NASA's Deep Space Network Helps With 'Optical Navigation'
NASA's New Horizons spacecraft recently began its long-awaited, historic encounter with Pluto. The spacecraft is entering the first of several approach phases that culminate July 14 with the first close-up flyby of the dwarf planet, 4.67 billion miles (7.5 billion kilometers) from Earth.
"NASA's first mission to distant Pluto will also be humankind's first close up view of this cold, unexplored world in our solar system," said Jim Green, director of NASA's Planetary Science Division at the agency's headquarters in Washington. "The New Horizons team worked very hard to prepare for this first phase, and they did it flawlessly."
The fastest spacecraft when it was launched, New Horizons lifted off in January 2006. It awoke from its final hibernation period last month after a voyage of more than 3 billion miles (4.8 billion kilometers), and will soon pass close to Pluto, inside the orbits of its five known moons. In preparation for the close encounter, the mission's science, engineering and spacecraft operations teams configured the piano-sized probe for distant observations of the Pluto system that start Sunday, Jan. 25, with a long-range photo shoot.

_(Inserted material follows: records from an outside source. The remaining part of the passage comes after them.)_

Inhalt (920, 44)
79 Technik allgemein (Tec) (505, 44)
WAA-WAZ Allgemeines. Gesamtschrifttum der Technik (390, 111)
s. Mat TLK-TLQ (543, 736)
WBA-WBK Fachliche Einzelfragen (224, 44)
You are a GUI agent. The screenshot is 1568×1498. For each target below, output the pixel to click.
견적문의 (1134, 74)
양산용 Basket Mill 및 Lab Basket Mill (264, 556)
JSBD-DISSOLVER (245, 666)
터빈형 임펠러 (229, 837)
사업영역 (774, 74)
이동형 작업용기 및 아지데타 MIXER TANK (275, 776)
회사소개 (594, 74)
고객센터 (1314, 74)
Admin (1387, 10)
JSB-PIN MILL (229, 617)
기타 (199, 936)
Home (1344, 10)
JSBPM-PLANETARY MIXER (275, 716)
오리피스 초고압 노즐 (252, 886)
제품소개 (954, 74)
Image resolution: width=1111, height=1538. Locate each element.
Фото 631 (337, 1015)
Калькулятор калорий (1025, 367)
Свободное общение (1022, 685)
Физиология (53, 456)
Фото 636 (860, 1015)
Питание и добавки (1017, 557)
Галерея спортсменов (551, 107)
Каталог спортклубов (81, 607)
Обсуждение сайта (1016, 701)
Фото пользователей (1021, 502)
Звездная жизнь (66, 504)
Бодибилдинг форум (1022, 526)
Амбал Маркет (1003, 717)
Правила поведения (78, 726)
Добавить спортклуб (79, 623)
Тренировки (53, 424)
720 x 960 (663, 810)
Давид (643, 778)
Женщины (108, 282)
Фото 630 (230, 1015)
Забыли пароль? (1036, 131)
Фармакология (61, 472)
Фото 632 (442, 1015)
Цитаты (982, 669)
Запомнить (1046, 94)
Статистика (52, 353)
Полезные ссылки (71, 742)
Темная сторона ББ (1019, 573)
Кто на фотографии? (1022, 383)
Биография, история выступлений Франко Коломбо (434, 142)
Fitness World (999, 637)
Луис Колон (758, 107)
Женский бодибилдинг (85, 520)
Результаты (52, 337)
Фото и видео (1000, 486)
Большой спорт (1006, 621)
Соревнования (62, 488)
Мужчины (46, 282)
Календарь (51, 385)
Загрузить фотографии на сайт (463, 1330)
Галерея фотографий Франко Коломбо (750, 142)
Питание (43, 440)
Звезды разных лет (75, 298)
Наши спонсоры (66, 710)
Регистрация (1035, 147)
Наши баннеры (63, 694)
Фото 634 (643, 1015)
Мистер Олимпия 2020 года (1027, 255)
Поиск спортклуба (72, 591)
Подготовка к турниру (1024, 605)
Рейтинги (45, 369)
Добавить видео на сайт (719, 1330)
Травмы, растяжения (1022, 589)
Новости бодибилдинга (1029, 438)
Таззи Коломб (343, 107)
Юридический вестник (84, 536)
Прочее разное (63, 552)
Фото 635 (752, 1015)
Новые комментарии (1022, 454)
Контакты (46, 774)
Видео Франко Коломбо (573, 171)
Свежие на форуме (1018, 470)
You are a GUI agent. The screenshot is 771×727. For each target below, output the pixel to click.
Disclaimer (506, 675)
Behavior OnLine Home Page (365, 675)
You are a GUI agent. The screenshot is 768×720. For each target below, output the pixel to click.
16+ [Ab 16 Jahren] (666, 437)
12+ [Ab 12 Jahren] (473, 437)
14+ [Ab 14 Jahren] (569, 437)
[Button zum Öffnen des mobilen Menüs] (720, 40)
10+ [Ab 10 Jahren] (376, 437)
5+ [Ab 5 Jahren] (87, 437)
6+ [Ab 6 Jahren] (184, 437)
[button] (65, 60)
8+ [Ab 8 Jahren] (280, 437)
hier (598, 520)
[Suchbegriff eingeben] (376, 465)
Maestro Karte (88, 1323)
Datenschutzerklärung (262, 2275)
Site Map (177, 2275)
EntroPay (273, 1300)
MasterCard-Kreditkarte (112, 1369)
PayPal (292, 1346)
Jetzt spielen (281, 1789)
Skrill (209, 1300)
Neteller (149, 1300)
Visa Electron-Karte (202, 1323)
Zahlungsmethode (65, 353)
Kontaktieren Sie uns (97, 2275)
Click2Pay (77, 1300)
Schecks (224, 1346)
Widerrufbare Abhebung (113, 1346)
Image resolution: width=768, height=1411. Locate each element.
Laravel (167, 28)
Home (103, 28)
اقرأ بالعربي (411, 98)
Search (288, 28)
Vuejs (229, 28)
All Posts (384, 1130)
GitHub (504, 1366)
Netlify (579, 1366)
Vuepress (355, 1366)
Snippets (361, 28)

The images captured by New Horizons' telescopic Long-Range Reconnaissance Imager (LORRI) will give mission scientists a continually improving look at the dynamics of Pluto's moons. The images also will play a critical role in navigating the spacecraft as it covers the remaining 135 million miles (220 million kilometers) to Pluto.
"We've completed the longest journey any spacecraft has flown from Earth to reach its primary target, and we are ready to begin exploring," said Alan Stern, New Horizons principal investigator from Southwest Research Institute (SwRI) in Boulder, Colorado.
LORRI will take hundreds of pictures of Pluto over the next few months to refine current estimates of the distance between the spacecraft and the dwarf planet. Though the Pluto system will resemble little more than bright dots in the camera's view until May, mission navigators will use the data to design course-correction maneuvers to aim the spacecraft toward its target point this summer. The first such maneuver could occur as early as March.
"We need to refine our knowledge of where Pluto will be when New Horizons flies past it," said Mark Holdridge, New Horizons encounter mission manager at Johns Hopkins University's Applied Physics Laboratory (APL) in Laurel, Maryland. "The flyby timing also has to be exact, because the computer commands that will orient the spacecraft and point the science instruments are based on precisely knowing the time we pass Pluto -- which these images will help us determine."
Spacecraft operators also track New Horizons using radio signals from NASA's Deep Space Network (DSN). The "optical navigation" campaign that begins this month marks the first time pictures from New Horizons will be used to help pinpoint Pluto's location.
Throughout the first approach phase, which runs until spring, New Horizons will conduct a significant amount of additional science. Spacecraft instruments will gather continuous data on the interplanetary environment where the planetary system orbits, including measurements of the high-energy particles streaming from the sun and dust-particle concentrations in the inner reaches of the Kuiper Belt. In addition to Pluto, this area, the unexplored outer region of the solar system, potentially includes thousands of similar icy, rocky small planets.
More intensive studies of Pluto begin in the spring, when the cameras and spectrometers aboard New Horizons will be able to provide image resolutions higher than the most powerful telescopes on Earth. Eventually, the spacecraft will obtain images good enough to map Pluto and its moons more accurately than achieved by previous planetary reconnaissance missions.
APL manages the New Horizons mission for NASA's Science Mission Directorate in Washington. SwRI's Stern is the principal investigator and leads the mission. SwRI, headquartered in San Antonio, leads the science team, payload operations, and encounter science planning. New Horizons is part of the New Frontiers Program managed by NASA's Marshall Space Flight Center in Huntsville, Alabama. APL designed, built and operates the spacecraft.
The DSN, managed by NASA's Jet Propulsion Laboratory in Pasadena, California, is an international network of antennas that supports interplanetary spacecraft missions and radio and radar astronomy observations for the exploration of the solar system and the universe. The network also supports selected Earth-orbiting missions. JPL is a division of the California Institute of Technology in Pasadena.